Il y a deux semaines, des fichiers ont été trouvés sur Internet contenant le nom, le CPF, la date de naissance, la photographie, le salaire et plus d'informations sur des citoyens brésiliens. La découverte a été faite par laboratoire dfndr, un laboratoire spécialisé dans la sécurité numérique de la startup PSafe, qui a signalé le cas à Estadão. Les fichiers étaient dans Places de marché, un secteur d'Internet non indexé par les sites de recherche comme Google ou autres, et donc sujet aux activités illégales.
Lundi (25/01), suite à la nouvelle de la fuite d'informations, le Secrétariat National de la Consommation (Senacon) a informé Serasa en exigeant des explications. L'entreprise aura 15 jours pour répondre si elle reconnaît la fuite survenue dans sa base de données ou celle de ses partenaires, depuis combien de temps les données ont été exposées, qui a eu accès à ces informations et, que ce soit dans sa base de données, ce qui a été fait pour y remédier. Comme nous l'avons déjà évoqué, Serasa nie être à l'origine de la fuite.
Extension du dossier
Des fichiers contenant des données importantes sur les citoyens brésiliens ont été trouvés sur des forums du Dark Web. Ils ont été divisés en parties, dont une plus complète, et ont été vendus par des criminels. Certains de ces fichiers se sont retrouvés sur Internet et étaient accessibles à toute personne disposant du lien de téléchargement.

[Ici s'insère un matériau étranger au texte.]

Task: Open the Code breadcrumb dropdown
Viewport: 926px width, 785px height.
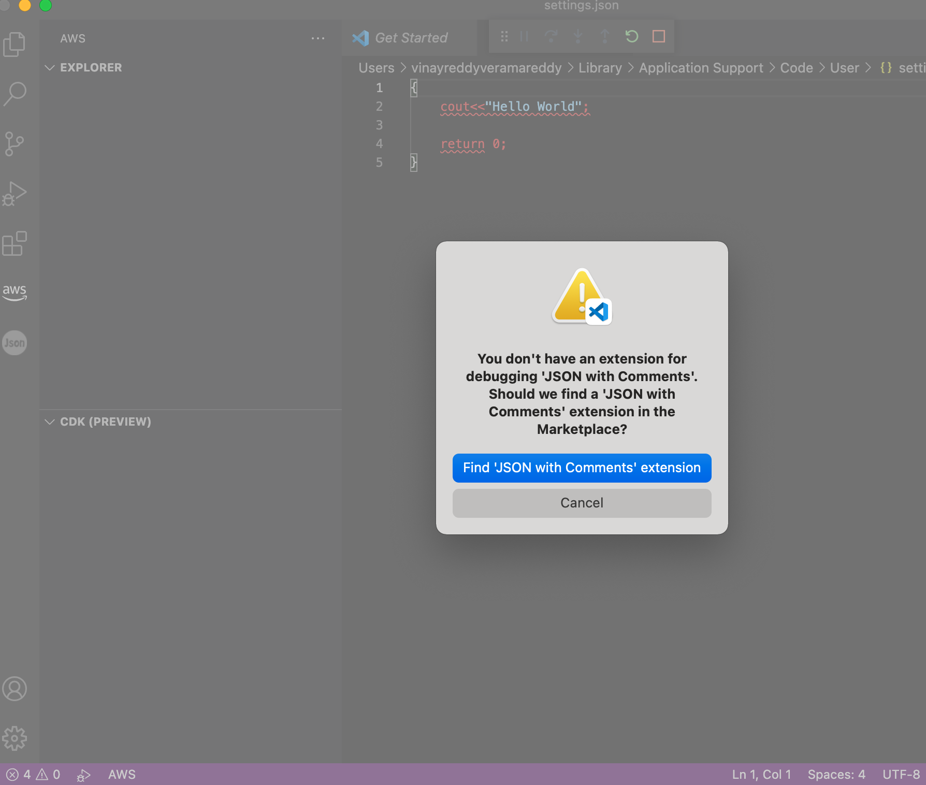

La quantité d'informations peut être effrayante et créer de la confusion. Après tout, le la fuite contient des données d'environ 220 millions de CPF, ce qui dépasse l'estimation de 212 millions d'habitants du pays. Cela est dû au fait que les fichiers contenaient également des données sur des personnes déjà décédées. À cela s’ajoutent des numéros CNPJ liés aux CPF et qui contribuent au volume de données fuitées.
Certaines des informations divulguées étaient publiques et peuvent être consultées sur les sites officiels des agences gouvernementales. Cependant, une grande partie de ces informations n’était accessible que via les enregistrements d’entreprises. L'une des feuilles de calcul qui composent les fichiers divulgués contient la source de l'information et, parmi elles, apparaît Serasa.
Si la responsabilité de Serasa dans cette affaire est confirmée, le Code de protection des consommateurs prévoit une amende pouvant aller jusqu'à 10 millions de reais. Déjà le Loi générale sur la protection des données (LGPD) est encore plus incisif, évaluant la sanction jusqu'à 50 millions de reais, mais elle ne pourra être appliquée qu'en août de cette année.
Sois prudent
Il n’est pas encore possible d’évaluer l’ampleur des dégâts provoqués par cette fuite. Peut-être que cela ne sera possible qu'avec le résultat de l'enquête que devrait commencer à mener la Division de cybercriminalité de la police civile de São Paulo. Il est cependant bon de prendre quelques précautions à ce sujet.
Il existe déjà des sites Internet qui prétendent que l'utilisateur peut effectuer une requête pour savoir si ses données ont été divulguées, et pour cela, il lui demande de saisir ses données. C'est quelque chose qui nous ne recommandons pas, car vous pourriez transmettre (ou confirmer) vos informations à quelqu'un que vous ne connaissez pas.
De plus, si vous recevez un message d'un magasin ou d'une institution, que ce soit par e-mail, WhatsApp ou un autre canal, montrant vos coordonnées, ne lui faites pas confiance immédiatement. Recherchez sur le site officiel de l'entreprise pour vérifier les informations et ignorez-les simplement si elles ne sont pas réelles. Si vous avez des doutes ou si vous vous sentez mal à propos du message, contactez les organismes officiels pour obtenir de l'aide.